The same people telling me to go and find a job, are probably the same people who go out to buy a scooter or a bicycle, without really comprehending what the lifestyle of riding one entails. There are going to be days where we have to ride in the rain if we commute with a bike to work. There are going to be days where we encounter a pinch flat on the way to work. Sometimes we might be too tired to be pedaling through a windy day. There are many, many, reasons why I don't ride a bike today and the most important one would be: not wanting to get hurt.
I've always thought about what I do before I do them. This phenomenon of self-awareness was developed through processing the array of mistaken choices I've made life in order to be a better person. I know better than to be walking around the streets of Miami harboring a lie. A lie can kill you. It seems, though, as if the people from the City of Miami are not only suffering from not being able to tell the Truth about who they see in the mirror, but also this sense that life here is a movie. The people who don't know what my story is about because they don't know English, are the ones who are making me doubt my reality.
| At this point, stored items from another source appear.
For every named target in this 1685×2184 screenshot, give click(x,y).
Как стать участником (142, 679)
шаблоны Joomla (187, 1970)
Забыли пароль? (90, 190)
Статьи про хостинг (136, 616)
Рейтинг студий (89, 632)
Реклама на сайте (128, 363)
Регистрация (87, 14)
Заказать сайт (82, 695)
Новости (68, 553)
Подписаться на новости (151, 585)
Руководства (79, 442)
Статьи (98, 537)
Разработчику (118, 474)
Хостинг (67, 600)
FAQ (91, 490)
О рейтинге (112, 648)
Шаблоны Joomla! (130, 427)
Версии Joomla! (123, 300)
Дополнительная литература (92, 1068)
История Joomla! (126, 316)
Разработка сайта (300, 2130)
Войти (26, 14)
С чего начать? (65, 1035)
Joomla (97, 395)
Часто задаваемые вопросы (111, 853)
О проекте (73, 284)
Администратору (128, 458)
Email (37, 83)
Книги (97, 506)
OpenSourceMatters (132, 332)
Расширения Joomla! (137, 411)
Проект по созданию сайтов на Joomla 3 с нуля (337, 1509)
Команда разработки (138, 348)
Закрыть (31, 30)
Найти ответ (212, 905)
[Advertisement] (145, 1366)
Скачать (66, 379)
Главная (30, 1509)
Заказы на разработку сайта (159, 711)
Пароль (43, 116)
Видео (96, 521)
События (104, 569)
Don't be that person because it is just going to make me work harder..
At times I think people perceive I am over compensating, but I think this is being projected onto me from people who don't want to change the quality of life their world is causing us to have.
I don't like the idea that because I am homeless, I should put my head down and prove I'm not gay because I could to out to the club and find a girl to sleep with, thus, finding a place to stay. That's not a realistic way of thinking about things.
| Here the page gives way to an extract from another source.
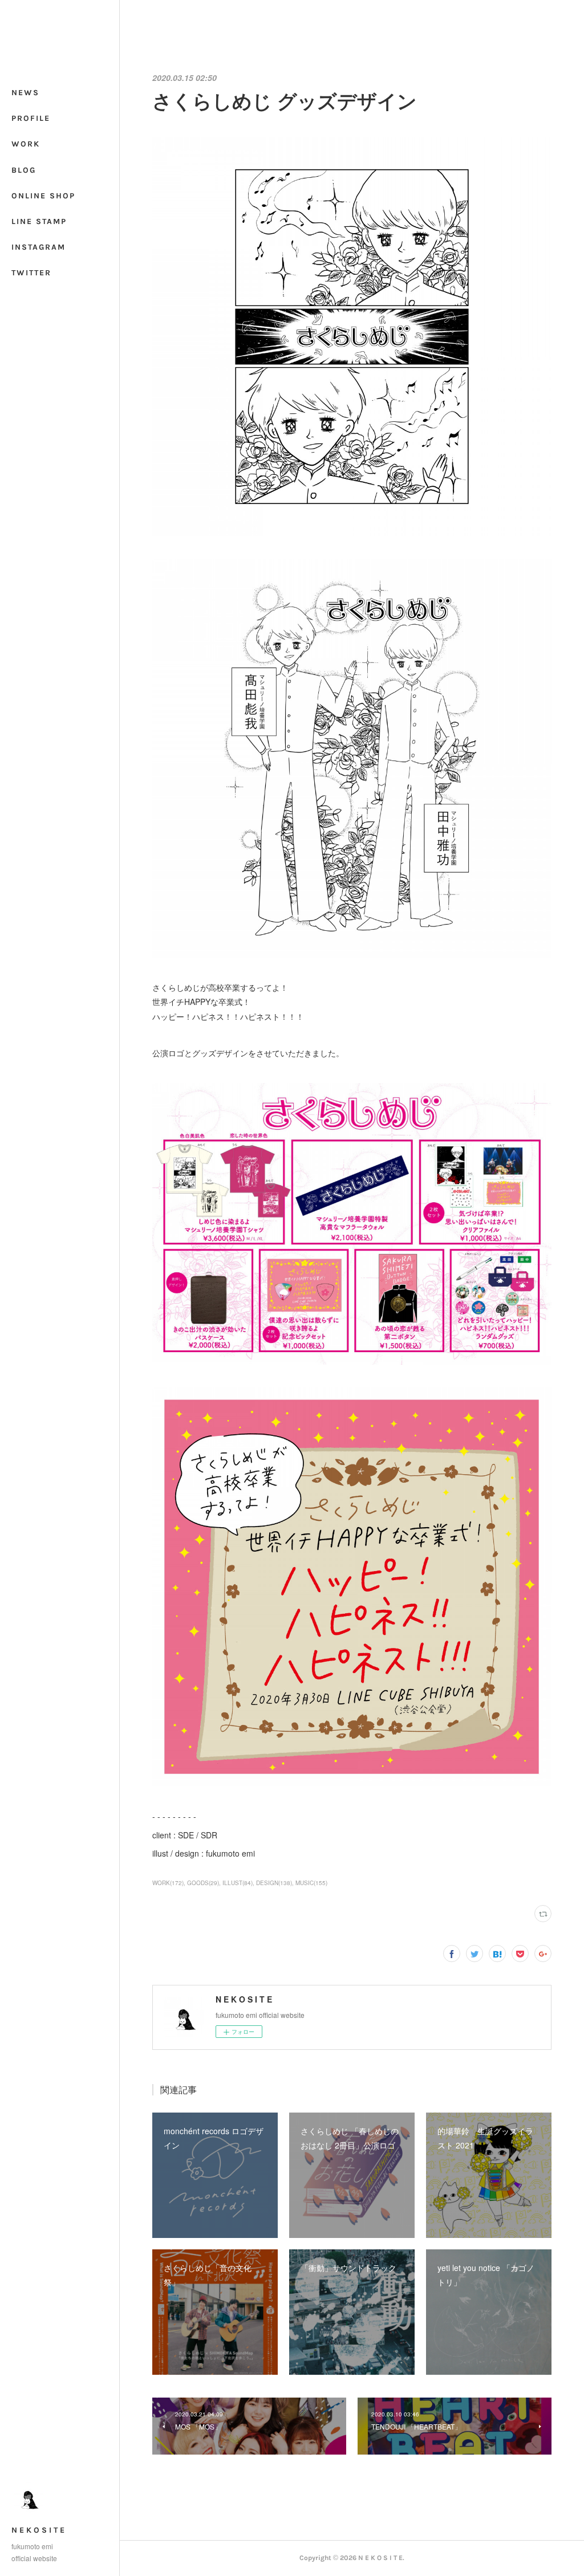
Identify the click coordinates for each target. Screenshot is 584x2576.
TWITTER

The idea that Sex is a Trend/Sexo es La Moda mortifies me because what are we really doing? How are we leading an example by this way of thinking? I'm not saying to be acting like a bunch of nuns...but this is beyond pornography now. Pornography used to be something my uncles hid underneath their beds. They probably still practice discretion, but the kids coming out of high school today and enrolling into the local colleges in Miami....?
Why are we setting a double standard on the way we talk about sex and the controversial issues it draws to the conversations at the table?